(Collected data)
- Opening Delimiter -

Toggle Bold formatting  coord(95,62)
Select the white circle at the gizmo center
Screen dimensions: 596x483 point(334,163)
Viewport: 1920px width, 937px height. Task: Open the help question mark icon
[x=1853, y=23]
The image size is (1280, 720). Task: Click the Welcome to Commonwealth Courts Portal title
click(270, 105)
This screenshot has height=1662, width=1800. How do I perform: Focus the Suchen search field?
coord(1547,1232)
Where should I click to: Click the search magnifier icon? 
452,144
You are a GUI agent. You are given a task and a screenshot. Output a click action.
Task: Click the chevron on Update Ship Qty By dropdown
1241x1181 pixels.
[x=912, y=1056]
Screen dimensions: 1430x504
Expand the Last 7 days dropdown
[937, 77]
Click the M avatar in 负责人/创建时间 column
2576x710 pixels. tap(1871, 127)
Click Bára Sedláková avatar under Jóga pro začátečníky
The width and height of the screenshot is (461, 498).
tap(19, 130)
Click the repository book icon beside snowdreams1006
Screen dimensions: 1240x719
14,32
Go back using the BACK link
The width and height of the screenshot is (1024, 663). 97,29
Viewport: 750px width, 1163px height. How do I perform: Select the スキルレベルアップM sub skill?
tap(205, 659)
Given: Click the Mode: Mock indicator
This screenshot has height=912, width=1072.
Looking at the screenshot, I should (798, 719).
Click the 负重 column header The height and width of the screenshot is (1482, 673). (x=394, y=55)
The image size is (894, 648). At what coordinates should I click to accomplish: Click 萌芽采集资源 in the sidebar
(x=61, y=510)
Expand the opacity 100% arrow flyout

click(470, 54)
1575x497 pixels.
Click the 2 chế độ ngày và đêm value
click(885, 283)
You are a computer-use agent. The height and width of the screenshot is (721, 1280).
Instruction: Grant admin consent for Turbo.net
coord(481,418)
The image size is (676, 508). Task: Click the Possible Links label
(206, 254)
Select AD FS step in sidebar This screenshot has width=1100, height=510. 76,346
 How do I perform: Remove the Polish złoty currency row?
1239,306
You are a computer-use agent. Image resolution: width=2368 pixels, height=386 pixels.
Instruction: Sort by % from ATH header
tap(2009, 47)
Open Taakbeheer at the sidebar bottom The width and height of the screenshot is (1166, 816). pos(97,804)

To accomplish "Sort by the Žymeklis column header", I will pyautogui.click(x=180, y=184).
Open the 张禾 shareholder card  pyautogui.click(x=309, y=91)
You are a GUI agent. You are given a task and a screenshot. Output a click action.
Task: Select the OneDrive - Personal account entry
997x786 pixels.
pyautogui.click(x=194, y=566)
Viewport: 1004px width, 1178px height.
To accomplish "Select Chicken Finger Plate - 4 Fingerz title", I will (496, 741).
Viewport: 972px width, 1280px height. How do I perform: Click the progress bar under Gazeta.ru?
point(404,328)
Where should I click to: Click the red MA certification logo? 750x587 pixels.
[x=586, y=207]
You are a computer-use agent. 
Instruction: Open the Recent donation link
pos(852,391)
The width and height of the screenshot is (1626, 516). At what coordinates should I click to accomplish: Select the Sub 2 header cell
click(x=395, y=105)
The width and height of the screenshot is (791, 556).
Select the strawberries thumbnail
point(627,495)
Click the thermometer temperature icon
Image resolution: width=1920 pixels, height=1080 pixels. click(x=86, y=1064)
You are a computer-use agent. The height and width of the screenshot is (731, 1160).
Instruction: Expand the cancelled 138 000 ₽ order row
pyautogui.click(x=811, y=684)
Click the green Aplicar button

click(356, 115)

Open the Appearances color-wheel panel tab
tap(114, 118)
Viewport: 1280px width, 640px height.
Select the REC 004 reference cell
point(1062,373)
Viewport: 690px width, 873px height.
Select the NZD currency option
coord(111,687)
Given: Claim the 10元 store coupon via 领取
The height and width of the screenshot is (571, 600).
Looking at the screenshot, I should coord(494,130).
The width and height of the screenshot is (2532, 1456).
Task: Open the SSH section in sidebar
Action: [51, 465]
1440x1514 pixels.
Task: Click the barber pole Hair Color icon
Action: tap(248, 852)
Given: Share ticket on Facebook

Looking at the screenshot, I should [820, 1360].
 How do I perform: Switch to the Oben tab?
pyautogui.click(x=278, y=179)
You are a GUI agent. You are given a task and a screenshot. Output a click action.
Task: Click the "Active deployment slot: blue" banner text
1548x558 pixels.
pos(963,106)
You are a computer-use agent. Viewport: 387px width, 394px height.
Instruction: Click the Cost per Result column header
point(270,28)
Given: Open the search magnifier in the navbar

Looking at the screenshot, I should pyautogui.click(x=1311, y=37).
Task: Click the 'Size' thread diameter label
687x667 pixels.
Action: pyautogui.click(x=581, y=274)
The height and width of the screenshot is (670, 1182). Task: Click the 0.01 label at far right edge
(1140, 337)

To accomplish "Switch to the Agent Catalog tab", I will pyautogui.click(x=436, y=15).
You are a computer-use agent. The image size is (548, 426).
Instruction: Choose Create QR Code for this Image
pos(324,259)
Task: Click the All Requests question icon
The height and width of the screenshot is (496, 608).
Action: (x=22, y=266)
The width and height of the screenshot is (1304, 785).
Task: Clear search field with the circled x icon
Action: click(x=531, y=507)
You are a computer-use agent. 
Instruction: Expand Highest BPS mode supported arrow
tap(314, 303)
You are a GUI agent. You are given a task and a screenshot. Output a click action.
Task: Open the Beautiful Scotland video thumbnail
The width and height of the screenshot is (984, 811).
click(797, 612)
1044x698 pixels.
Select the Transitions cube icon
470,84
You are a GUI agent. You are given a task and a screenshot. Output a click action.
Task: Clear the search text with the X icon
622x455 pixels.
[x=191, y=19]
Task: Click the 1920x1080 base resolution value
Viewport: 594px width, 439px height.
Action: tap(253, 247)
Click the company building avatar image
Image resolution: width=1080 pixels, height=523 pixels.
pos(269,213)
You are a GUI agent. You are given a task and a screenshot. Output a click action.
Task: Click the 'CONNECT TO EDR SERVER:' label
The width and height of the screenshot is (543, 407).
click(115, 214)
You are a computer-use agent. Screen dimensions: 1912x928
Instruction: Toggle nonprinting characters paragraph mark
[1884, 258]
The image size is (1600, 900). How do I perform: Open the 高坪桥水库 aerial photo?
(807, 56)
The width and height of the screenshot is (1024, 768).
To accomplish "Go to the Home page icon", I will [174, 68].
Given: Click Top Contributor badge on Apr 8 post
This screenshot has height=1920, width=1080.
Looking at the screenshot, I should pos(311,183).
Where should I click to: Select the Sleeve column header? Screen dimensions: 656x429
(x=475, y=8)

- Closing Delimiter -

Problem to solve:
Exactly as they stand above, write out the entries.

Problem solution:
Toggle Bold formatting  coord(95,62)
Select the white circle at the gizmo center
Screen dimensions: 596x483 point(334,163)
Viewport: 1920px width, 937px height. Task: Open the help question mark icon
[x=1853, y=23]
The image size is (1280, 720). Task: Click the Welcome to Commonwealth Courts Portal title
click(270, 105)
This screenshot has height=1662, width=1800. How do I perform: Focus the Suchen search field?
coord(1547,1232)
Where should I click to: Click the search magnifier icon? 
452,144
You are a GUI agent. You are given a task and a screenshot. Output a click action.
Task: Click the chevron on Update Ship Qty By dropdown
1241x1181 pixels.
[x=912, y=1056]
Screen dimensions: 1430x504
Expand the Last 7 days dropdown
[937, 77]
Click the M avatar in 负责人/创建时间 column
2576x710 pixels. tap(1871, 127)
Click Bára Sedláková avatar under Jóga pro začátečníky
The width and height of the screenshot is (461, 498).
tap(19, 130)
Click the repository book icon beside snowdreams1006
Screen dimensions: 1240x719
14,32
Go back using the BACK link
The width and height of the screenshot is (1024, 663). 97,29
Viewport: 750px width, 1163px height. How do I perform: Select the スキルレベルアップM sub skill?
tap(205, 659)
Given: Click the Mode: Mock indicator
This screenshot has height=912, width=1072.
Looking at the screenshot, I should (798, 719).
Click the 负重 column header The height and width of the screenshot is (1482, 673). (x=394, y=55)
The image size is (894, 648). At what coordinates should I click to accomplish: Click 萌芽采集资源 in the sidebar
(x=61, y=510)
Expand the opacity 100% arrow flyout

click(470, 54)
1575x497 pixels.
Click the 2 chế độ ngày và đêm value
click(885, 283)
You are a computer-use agent. The height and width of the screenshot is (721, 1280).
Instruction: Grant admin consent for Turbo.net
coord(481,418)
The image size is (676, 508). Task: Click the Possible Links label
(206, 254)
Select AD FS step in sidebar This screenshot has width=1100, height=510. 76,346
 How do I perform: Remove the Polish złoty currency row?
1239,306
You are a computer-use agent. Image resolution: width=2368 pixels, height=386 pixels.
Instruction: Sort by % from ATH header
tap(2009, 47)
Open Taakbeheer at the sidebar bottom The width and height of the screenshot is (1166, 816). pos(97,804)

To accomplish "Sort by the Žymeklis column header", I will pyautogui.click(x=180, y=184).
Open the 张禾 shareholder card  pyautogui.click(x=309, y=91)
You are a GUI agent. You are given a task and a screenshot. Output a click action.
Task: Select the OneDrive - Personal account entry
997x786 pixels.
pyautogui.click(x=194, y=566)
Viewport: 1004px width, 1178px height.
To accomplish "Select Chicken Finger Plate - 4 Fingerz title", I will (496, 741).
Viewport: 972px width, 1280px height. How do I perform: Click the progress bar under Gazeta.ru?
point(404,328)
Where should I click to: Click the red MA certification logo? 750x587 pixels.
[x=586, y=207]
You are a computer-use agent. 
Instruction: Open the Recent donation link
pos(852,391)
The width and height of the screenshot is (1626, 516). At what coordinates should I click to accomplish: Select the Sub 2 header cell
click(x=395, y=105)
The width and height of the screenshot is (791, 556).
Select the strawberries thumbnail
point(627,495)
Click the thermometer temperature icon
Image resolution: width=1920 pixels, height=1080 pixels. click(x=86, y=1064)
You are a computer-use agent. The height and width of the screenshot is (731, 1160).
Instruction: Expand the cancelled 138 000 ₽ order row
pyautogui.click(x=811, y=684)
Click the green Aplicar button

click(356, 115)

Open the Appearances color-wheel panel tab
tap(114, 118)
Viewport: 1280px width, 640px height.
Select the REC 004 reference cell
point(1062,373)
Viewport: 690px width, 873px height.
Select the NZD currency option
coord(111,687)
Given: Claim the 10元 store coupon via 领取
The height and width of the screenshot is (571, 600).
Looking at the screenshot, I should coord(494,130).
The width and height of the screenshot is (2532, 1456).
Task: Open the SSH section in sidebar
Action: [51, 465]
1440x1514 pixels.
Task: Click the barber pole Hair Color icon
Action: tap(248, 852)
Given: Share ticket on Facebook

Looking at the screenshot, I should [820, 1360].
 How do I perform: Switch to the Oben tab?
pyautogui.click(x=278, y=179)
You are a GUI agent. You are given a task and a screenshot. Output a click action.
Task: Click the "Active deployment slot: blue" banner text
1548x558 pixels.
pos(963,106)
You are a computer-use agent. Viewport: 387px width, 394px height.
Instruction: Click the Cost per Result column header
point(270,28)
Given: Open the search magnifier in the navbar

Looking at the screenshot, I should pyautogui.click(x=1311, y=37).
Task: Click the 'Size' thread diameter label
687x667 pixels.
Action: pyautogui.click(x=581, y=274)
The height and width of the screenshot is (670, 1182). Task: Click the 0.01 label at far right edge
(1140, 337)

To accomplish "Switch to the Agent Catalog tab", I will pyautogui.click(x=436, y=15).
You are a computer-use agent. The image size is (548, 426).
Instruction: Choose Create QR Code for this Image
pos(324,259)
Task: Click the All Requests question icon
The height and width of the screenshot is (496, 608).
Action: (x=22, y=266)
The width and height of the screenshot is (1304, 785).
Task: Clear search field with the circled x icon
Action: click(x=531, y=507)
You are a computer-use agent. 
Instruction: Expand Highest BPS mode supported arrow
tap(314, 303)
You are a GUI agent. You are given a task and a screenshot. Output a click action.
Task: Open the Beautiful Scotland video thumbnail
The width and height of the screenshot is (984, 811).
click(797, 612)
1044x698 pixels.
Select the Transitions cube icon
470,84
You are a GUI agent. You are given a task and a screenshot. Output a click action.
Task: Clear the search text with the X icon
622x455 pixels.
[x=191, y=19]
Task: Click the 1920x1080 base resolution value
Viewport: 594px width, 439px height.
Action: tap(253, 247)
Click the company building avatar image
Image resolution: width=1080 pixels, height=523 pixels.
pos(269,213)
You are a GUI agent. You are given a task and a screenshot. Output a click action.
Task: Click the 'CONNECT TO EDR SERVER:' label
The width and height of the screenshot is (543, 407).
click(115, 214)
You are a computer-use agent. Screen dimensions: 1912x928
Instruction: Toggle nonprinting characters paragraph mark
[1884, 258]
The image size is (1600, 900). How do I perform: Open the 高坪桥水库 aerial photo?
(807, 56)
The width and height of the screenshot is (1024, 768).
To accomplish "Go to the Home page icon", I will [174, 68].
Given: Click Top Contributor badge on Apr 8 post
This screenshot has height=1920, width=1080.
Looking at the screenshot, I should pos(311,183).
Where should I click to: Select the Sleeve column header? Screen dimensions: 656x429
(x=475, y=8)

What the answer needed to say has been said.